Der Vater der deutschen Africa-Reisenden, Hornemann, trat, und zwar auf Kosten der Londoner africanischen Gesellschaft, 1799 seine Reise, unter den Auspicien Bonaparte's, von Cairo aus an, aber um dieselbe zu einer erfolgreichen machen zu können, kehrte er von Mursuk, bis wohin er schon gekommen war, nach Tripolis zurück, brach dann von dieser Stadt aus auf, und wenn er später im Sudan, man vermuthet in Timbuktu, seinem Schicksal erlag so theilte er dies beklagenswerthe Loos mit vielen anderen.

Lyon und Ritchie's Expedition nach Fesan, welche sie 1818-20 von Tripolis aus unternahmen, machten damals das grösste Aufsehen, und dieser Reise verdankten wir zuerst sichere, auf eigene Anschauung und Erfahrung beruhende Kunde vom Sultanat Fesan, welches im Anfange dieses Jahrhunderts noch so mächtig war, dass es Krieg mit Tripolitanien selbst führte.

Denham machte 1821 im Vereine mit Dr. Oudney und Clapperton jene Epoche machende Expedition nach Bornu, Mandara und Sokoto. Von Tripolis aus traten sie dieselbe an, und zuerst bekam man jetzt Kunde von jenen grossen sudanischen Reichen, welche man bis dahin nur dem Namen nach gekannt hatte. Die Expeditionsmitglieder kehrten über Tripolis nach der Heimath zurück.

Die Gebrüder F. W. und K. W. Beechey unternahmen 1821 von Tripolis aus, jene erfolgreiche Erforschung längs der Küste der grossen Syrte, und durch sie erhielten wir jetzt zum ersten Mal eine richtige Küstenaufnahme der Syrtenufer und der felsigen Gestade Cyrenaïka's.

Major Laing trat 1825 seine Reise nach Timbuktu von Tripolitanien an.

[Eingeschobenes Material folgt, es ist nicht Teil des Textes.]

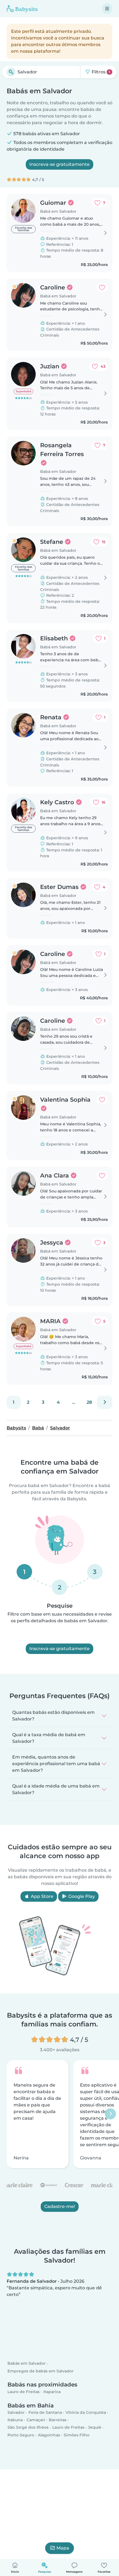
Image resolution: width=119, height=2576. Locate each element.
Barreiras (57, 2420)
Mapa (62, 2548)
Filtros (100, 71)
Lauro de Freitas (23, 2391)
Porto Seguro (20, 2435)
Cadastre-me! (59, 2206)
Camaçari (36, 2420)
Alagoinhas (49, 2435)
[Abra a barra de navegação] (107, 8)
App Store (41, 1896)
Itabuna (15, 2420)
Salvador (16, 2412)
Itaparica (52, 2391)
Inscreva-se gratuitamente (59, 164)
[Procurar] (11, 72)
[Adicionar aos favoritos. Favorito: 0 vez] (102, 287)
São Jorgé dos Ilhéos (27, 2427)
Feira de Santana (45, 2412)
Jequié (94, 2427)
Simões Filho (76, 2435)
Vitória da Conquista (86, 2412)
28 (89, 1402)
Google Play (81, 1896)
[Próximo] (104, 1402)
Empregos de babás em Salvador (40, 2371)
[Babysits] (22, 8)
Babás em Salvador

Auf der Rückkehr von Timbuktu wurde er leider ermordet.

Richardson drang, der erste Europäer, von Tripolis ausgehend, über Rhadames bis Rhat vor, und 1850 war er zuerst der Führer der Barth'schen Expedition, welche von Tripolis ausging,

In der That hatte Barth schon vorher die ganze Nordküste Africa's durchforscht, so trat er doch seine, an Ausbeute und Errungenschaft so reiche Untersuchung, mit Richardson und Overweg 1850 von Tripolis an, und kehrte auch von seiner grossen Wanderung nach Tripolis zurück, nachdem seine beiden Gefährten im Sudan ihren Tod gefunden hatten.

Auch Eduard Vogel trat 1853 seine Exploration von Tripolis an; dass er drei Jahre später in Uadai ermordet wurde, ist bekannt.

Demselben Schicksal erlag auch der treffliche Moritz von Beurmann, und auch er trat 1861, wenn auch nicht von Tripolis, so doch von einer tripolitanischen Stadt, von Benghasi, seine Reise nach dem Sudan an.

Duveyrier beendete seine mustergültige Erforschungsreise in die Sahara und zum Gebiete der Tuareg in Tripolis.

Oberst Mircher, Polignac, Vatonne, Hoffmann und Ismael Bon Derba machten ihre Expedition nach Rhadames im Jahre 1861 von Tripolis aus.

Ich selbst beendete eine meiner Expeditionen, nämlich die Uebersteigung des grossen Atlas und die Reise nach Tuat, in Tripolis.

Mein Unternehmen nach dem Tschad-See und quer durch den africanischen Continent fing ich von Tripolis aus an, und endlich, die Wanderung nach Cyrenaïka und der Oase des Jupiter Ammon, wurde von Tripolis aus unternommen.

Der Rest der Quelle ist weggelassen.